To further enhance the generalization and robustness of the BDLM, the team adopted a Top - k checkpoint fusion strategy. After pre - training, the k model checkpoints with the best performance are selected based on validation metrics such as perplexity, and the parameters such as weights and biases are arithmetically averaged to obtain a more robust BDLM initialization.

Through this entire process, LLaDA2.0 provides a stable and referable solution for the training of diffusion models with hundreds of billions of parameters in the industry.

Post - training

After completing the continuous pre - training from the AR to the dLLM paradigm, LLaDA2.0 also conducted systematic post - training, mainly including the following three core steps.

Firstly, SFT (Supervised Fine - Tuning): After the pre - training stage, SFT is used to align with user instructions. Several key improvements are introduced in the process: aligning the sequence length with blocks to ensure compatibility with the block - level attention structure; using the "Mask ratio bandwidth" to avoid ineffective training and gradient instability caused by samples with almost no noise or excessive noise; using "Complementary Masking" to ensure that all tokens in the same sequence are learned at least once in a training batch, significantly improving sample utilization and convergence speed; covering three types of data: inference, general, and industrial, to ensure a balanced distribution of model capabilities.

Secondly, CAP (Confidence - Aware Parallel Training): By adding an additional confidence loss during training, CAP introduces an entropy - minimization objective for correctly predicted tokens, improving the model's prediction confidence and enabling faster parallel decoding, achieving a good balance between generation quality and inference speed.

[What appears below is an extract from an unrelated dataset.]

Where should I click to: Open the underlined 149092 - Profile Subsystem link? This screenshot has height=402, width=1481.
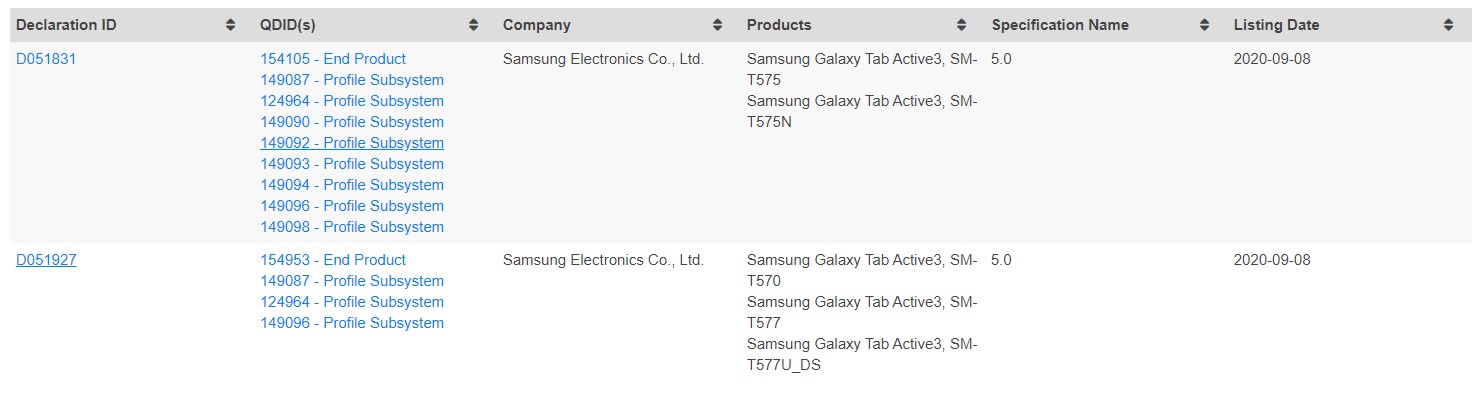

Thirdly, DPO (Direct Preference Optimization): It enables the model to better align with human preferences. The team constructed a preference dataset covering multiple fields such as general knowledge, mathematics, and instruction - following, containing a total of 1.5 million pairs of preference samples. In addition, the Evidence Lower Bound (ELBO) of the reconstruction loss is used as a substitute for the log - likelihood to construct a DPO framework suitable for diffusion models.

Through the collaboration of these three post - training technologies, LLaDA2.0 forms a comprehensive optimization system among ability shaping, inference efficiency improvement, and human preference alignment, enabling it to move from a general diffusion - based generation model to a high - performance and practical large model.

Training and Inference Infrastructure

To further address issues such as training stability, large - scale scalability, and inference efficiency, LLaDA2.0 conducted targeted engineering optimizations and mechanism designs during the pre - training, post - training, and inference stages respectively.

During the pre - training stage, the team used Megatron - LM as the training backend and combined multi - parallel strategies including data parallelism (DP), pipeline parallelism (PP), tensor parallelism (TP), context parallelism (CP), and expert parallelism (EP), enabling models with hundreds of billions of parameters to maintain high throughput and strong scalability under long sequences and complex attention structures.

In addition, by introducing a cuDNN - based attention implementation, the team significantly accelerated arbitrary block diffusion training. When training LLaDA2.0 - mini, compared with the non - fused attention implementation in TransformerEngine, this approach achieved an end - to - end acceleration of over 1.3 times and saved over 90% of the memory in the attention layer. The team also solved the numerical instability problem in the early stage of diffusion training by adding independent Gaussian noise to the output of the "masked token embedding".